## DATI ARCHIVIATI
-------------------------

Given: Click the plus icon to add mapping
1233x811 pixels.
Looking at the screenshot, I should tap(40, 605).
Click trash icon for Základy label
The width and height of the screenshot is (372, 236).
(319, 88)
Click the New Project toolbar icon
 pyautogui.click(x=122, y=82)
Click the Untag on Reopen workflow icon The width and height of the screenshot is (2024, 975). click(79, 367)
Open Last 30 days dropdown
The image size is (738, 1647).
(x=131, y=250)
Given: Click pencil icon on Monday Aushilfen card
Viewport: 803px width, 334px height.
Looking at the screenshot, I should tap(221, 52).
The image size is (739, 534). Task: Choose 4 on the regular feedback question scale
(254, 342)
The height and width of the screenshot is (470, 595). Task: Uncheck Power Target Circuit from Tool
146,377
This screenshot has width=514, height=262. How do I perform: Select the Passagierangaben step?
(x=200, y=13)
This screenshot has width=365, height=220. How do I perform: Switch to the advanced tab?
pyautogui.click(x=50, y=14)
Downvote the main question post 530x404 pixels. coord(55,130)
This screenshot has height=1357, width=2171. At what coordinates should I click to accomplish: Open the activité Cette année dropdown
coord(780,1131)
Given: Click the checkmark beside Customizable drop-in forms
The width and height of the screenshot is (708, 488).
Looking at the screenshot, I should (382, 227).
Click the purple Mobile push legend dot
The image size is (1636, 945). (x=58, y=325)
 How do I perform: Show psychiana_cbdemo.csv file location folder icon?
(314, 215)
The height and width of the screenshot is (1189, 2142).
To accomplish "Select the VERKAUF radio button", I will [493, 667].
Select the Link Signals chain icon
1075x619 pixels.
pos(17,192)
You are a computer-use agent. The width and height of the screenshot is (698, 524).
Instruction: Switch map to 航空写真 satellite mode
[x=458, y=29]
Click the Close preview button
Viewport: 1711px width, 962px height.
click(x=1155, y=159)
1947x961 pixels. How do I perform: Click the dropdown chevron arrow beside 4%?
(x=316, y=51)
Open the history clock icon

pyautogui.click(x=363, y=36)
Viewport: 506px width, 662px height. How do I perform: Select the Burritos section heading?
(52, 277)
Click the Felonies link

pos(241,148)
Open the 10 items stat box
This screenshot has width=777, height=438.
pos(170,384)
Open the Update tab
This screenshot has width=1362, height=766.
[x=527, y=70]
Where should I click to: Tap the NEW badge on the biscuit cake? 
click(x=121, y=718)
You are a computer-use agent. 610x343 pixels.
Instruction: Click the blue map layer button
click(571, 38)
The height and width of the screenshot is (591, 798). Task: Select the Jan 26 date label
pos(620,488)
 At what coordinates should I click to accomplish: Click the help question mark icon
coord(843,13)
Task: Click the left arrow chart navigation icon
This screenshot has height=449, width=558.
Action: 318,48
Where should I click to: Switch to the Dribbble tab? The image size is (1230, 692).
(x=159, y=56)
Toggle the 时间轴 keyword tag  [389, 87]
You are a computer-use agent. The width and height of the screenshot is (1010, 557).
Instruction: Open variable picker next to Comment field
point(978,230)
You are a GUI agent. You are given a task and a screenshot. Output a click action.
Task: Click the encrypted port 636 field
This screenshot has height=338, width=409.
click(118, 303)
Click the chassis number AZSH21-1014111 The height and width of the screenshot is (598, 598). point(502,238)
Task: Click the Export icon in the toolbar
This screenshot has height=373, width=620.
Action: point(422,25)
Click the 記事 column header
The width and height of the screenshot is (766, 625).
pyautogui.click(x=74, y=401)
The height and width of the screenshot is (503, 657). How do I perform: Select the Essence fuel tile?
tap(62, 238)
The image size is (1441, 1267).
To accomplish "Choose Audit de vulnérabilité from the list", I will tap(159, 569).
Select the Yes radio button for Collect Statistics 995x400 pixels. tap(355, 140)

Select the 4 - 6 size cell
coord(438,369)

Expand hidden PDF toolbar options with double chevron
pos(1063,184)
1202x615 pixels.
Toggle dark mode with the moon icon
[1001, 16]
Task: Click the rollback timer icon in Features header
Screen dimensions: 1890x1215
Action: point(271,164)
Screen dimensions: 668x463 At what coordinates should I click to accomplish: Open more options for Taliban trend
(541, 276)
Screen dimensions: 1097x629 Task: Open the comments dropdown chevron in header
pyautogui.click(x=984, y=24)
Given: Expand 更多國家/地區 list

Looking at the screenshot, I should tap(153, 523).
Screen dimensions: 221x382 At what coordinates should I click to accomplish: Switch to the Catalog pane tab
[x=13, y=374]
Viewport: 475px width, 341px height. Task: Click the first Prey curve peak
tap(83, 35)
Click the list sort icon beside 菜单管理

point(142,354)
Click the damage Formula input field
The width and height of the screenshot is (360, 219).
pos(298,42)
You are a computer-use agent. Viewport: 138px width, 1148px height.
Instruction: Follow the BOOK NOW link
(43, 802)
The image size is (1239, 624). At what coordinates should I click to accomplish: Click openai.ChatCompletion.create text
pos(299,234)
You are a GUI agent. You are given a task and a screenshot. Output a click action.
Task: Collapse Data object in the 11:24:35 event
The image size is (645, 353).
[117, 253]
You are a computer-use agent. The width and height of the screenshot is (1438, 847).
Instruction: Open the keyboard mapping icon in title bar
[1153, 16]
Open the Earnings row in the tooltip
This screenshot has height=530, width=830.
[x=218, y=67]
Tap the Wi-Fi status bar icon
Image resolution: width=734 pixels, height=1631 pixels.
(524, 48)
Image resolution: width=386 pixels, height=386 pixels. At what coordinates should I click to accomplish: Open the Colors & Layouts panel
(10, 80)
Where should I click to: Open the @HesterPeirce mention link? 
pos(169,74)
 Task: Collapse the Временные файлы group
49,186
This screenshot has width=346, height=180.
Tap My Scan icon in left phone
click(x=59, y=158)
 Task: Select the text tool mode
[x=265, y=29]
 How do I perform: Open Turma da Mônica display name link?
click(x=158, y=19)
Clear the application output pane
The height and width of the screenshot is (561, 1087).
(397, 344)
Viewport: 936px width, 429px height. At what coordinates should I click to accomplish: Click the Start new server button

-------------------------

## PROBLEMA POSTO
Riproduca tutte le righe riportate sopra, identiche e senza alcuna modifica.

## RISPOSTA COMPLETA
Given: Click the plus icon to add mapping
1233x811 pixels.
Looking at the screenshot, I should tap(40, 605).
Click trash icon for Základy label
The width and height of the screenshot is (372, 236).
(319, 88)
Click the New Project toolbar icon
 pyautogui.click(x=122, y=82)
Click the Untag on Reopen workflow icon The width and height of the screenshot is (2024, 975). click(79, 367)
Open Last 30 days dropdown
The image size is (738, 1647).
(x=131, y=250)
Given: Click pencil icon on Monday Aushilfen card
Viewport: 803px width, 334px height.
Looking at the screenshot, I should tap(221, 52).
The image size is (739, 534). Task: Choose 4 on the regular feedback question scale
(254, 342)
The height and width of the screenshot is (470, 595). Task: Uncheck Power Target Circuit from Tool
146,377
This screenshot has width=514, height=262. How do I perform: Select the Passagierangaben step?
(x=200, y=13)
This screenshot has width=365, height=220. How do I perform: Switch to the advanced tab?
pyautogui.click(x=50, y=14)
Downvote the main question post 530x404 pixels. coord(55,130)
This screenshot has height=1357, width=2171. At what coordinates should I click to accomplish: Open the activité Cette année dropdown
coord(780,1131)
Given: Click the checkmark beside Customizable drop-in forms
The width and height of the screenshot is (708, 488).
Looking at the screenshot, I should (382, 227).
Click the purple Mobile push legend dot
The image size is (1636, 945). (x=58, y=325)
 How do I perform: Show psychiana_cbdemo.csv file location folder icon?
(314, 215)
The height and width of the screenshot is (1189, 2142).
To accomplish "Select the VERKAUF radio button", I will [493, 667].
Select the Link Signals chain icon
1075x619 pixels.
pos(17,192)
You are a computer-use agent. The width and height of the screenshot is (698, 524).
Instruction: Switch map to 航空写真 satellite mode
[x=458, y=29]
Click the Close preview button
Viewport: 1711px width, 962px height.
click(x=1155, y=159)
1947x961 pixels. How do I perform: Click the dropdown chevron arrow beside 4%?
(x=316, y=51)
Open the history clock icon

pyautogui.click(x=363, y=36)
Viewport: 506px width, 662px height. How do I perform: Select the Burritos section heading?
(52, 277)
Click the Felonies link

pos(241,148)
Open the 10 items stat box
This screenshot has width=777, height=438.
pos(170,384)
Open the Update tab
This screenshot has width=1362, height=766.
[x=527, y=70]
Where should I click to: Tap the NEW badge on the biscuit cake? 
click(x=121, y=718)
You are a computer-use agent. 610x343 pixels.
Instruction: Click the blue map layer button
click(571, 38)
The height and width of the screenshot is (591, 798). Task: Select the Jan 26 date label
pos(620,488)
 At what coordinates should I click to accomplish: Click the help question mark icon
coord(843,13)
Task: Click the left arrow chart navigation icon
This screenshot has height=449, width=558.
Action: 318,48
Where should I click to: Switch to the Dribbble tab? The image size is (1230, 692).
(x=159, y=56)
Toggle the 时间轴 keyword tag  [389, 87]
You are a computer-use agent. The width and height of the screenshot is (1010, 557).
Instruction: Open variable picker next to Comment field
point(978,230)
You are a GUI agent. You are given a task and a screenshot. Output a click action.
Task: Click the encrypted port 636 field
This screenshot has height=338, width=409.
click(118, 303)
Click the chassis number AZSH21-1014111 The height and width of the screenshot is (598, 598). point(502,238)
Task: Click the Export icon in the toolbar
This screenshot has height=373, width=620.
Action: point(422,25)
Click the 記事 column header
The width and height of the screenshot is (766, 625).
pyautogui.click(x=74, y=401)
The height and width of the screenshot is (503, 657). How do I perform: Select the Essence fuel tile?
tap(62, 238)
The image size is (1441, 1267).
To accomplish "Choose Audit de vulnérabilité from the list", I will tap(159, 569).
Select the Yes radio button for Collect Statistics 995x400 pixels. tap(355, 140)

Select the 4 - 6 size cell
coord(438,369)

Expand hidden PDF toolbar options with double chevron
pos(1063,184)
1202x615 pixels.
Toggle dark mode with the moon icon
[1001, 16]
Task: Click the rollback timer icon in Features header
Screen dimensions: 1890x1215
Action: point(271,164)
Screen dimensions: 668x463 At what coordinates should I click to accomplish: Open more options for Taliban trend
(541, 276)
Screen dimensions: 1097x629 Task: Open the comments dropdown chevron in header
pyautogui.click(x=984, y=24)
Given: Expand 更多國家/地區 list

Looking at the screenshot, I should tap(153, 523).
Screen dimensions: 221x382 At what coordinates should I click to accomplish: Switch to the Catalog pane tab
[x=13, y=374]
Viewport: 475px width, 341px height. Task: Click the first Prey curve peak
tap(83, 35)
Click the list sort icon beside 菜单管理

point(142,354)
Click the damage Formula input field
The width and height of the screenshot is (360, 219).
pos(298,42)
You are a computer-use agent. Viewport: 138px width, 1148px height.
Instruction: Follow the BOOK NOW link
(43, 802)
The image size is (1239, 624). At what coordinates should I click to accomplish: Click openai.ChatCompletion.create text
pos(299,234)
You are a GUI agent. You are given a task and a screenshot. Output a click action.
Task: Collapse Data object in the 11:24:35 event
The image size is (645, 353).
[117, 253]
You are a computer-use agent. The width and height of the screenshot is (1438, 847).
Instruction: Open the keyboard mapping icon in title bar
[1153, 16]
Open the Earnings row in the tooltip
This screenshot has height=530, width=830.
[x=218, y=67]
Tap the Wi-Fi status bar icon
Image resolution: width=734 pixels, height=1631 pixels.
(524, 48)
Image resolution: width=386 pixels, height=386 pixels. At what coordinates should I click to accomplish: Open the Colors & Layouts panel
(10, 80)
Where should I click to: Open the @HesterPeirce mention link? 
pos(169,74)
 Task: Collapse the Временные файлы group
49,186
This screenshot has width=346, height=180.
Tap My Scan icon in left phone
click(x=59, y=158)
 Task: Select the text tool mode
[x=265, y=29]
 How do I perform: Open Turma da Mônica display name link?
click(x=158, y=19)
Clear the application output pane
The height and width of the screenshot is (561, 1087).
(397, 344)
Viewport: 936px width, 429px height. At what coordinates should I click to accomplish: Click the Start new server button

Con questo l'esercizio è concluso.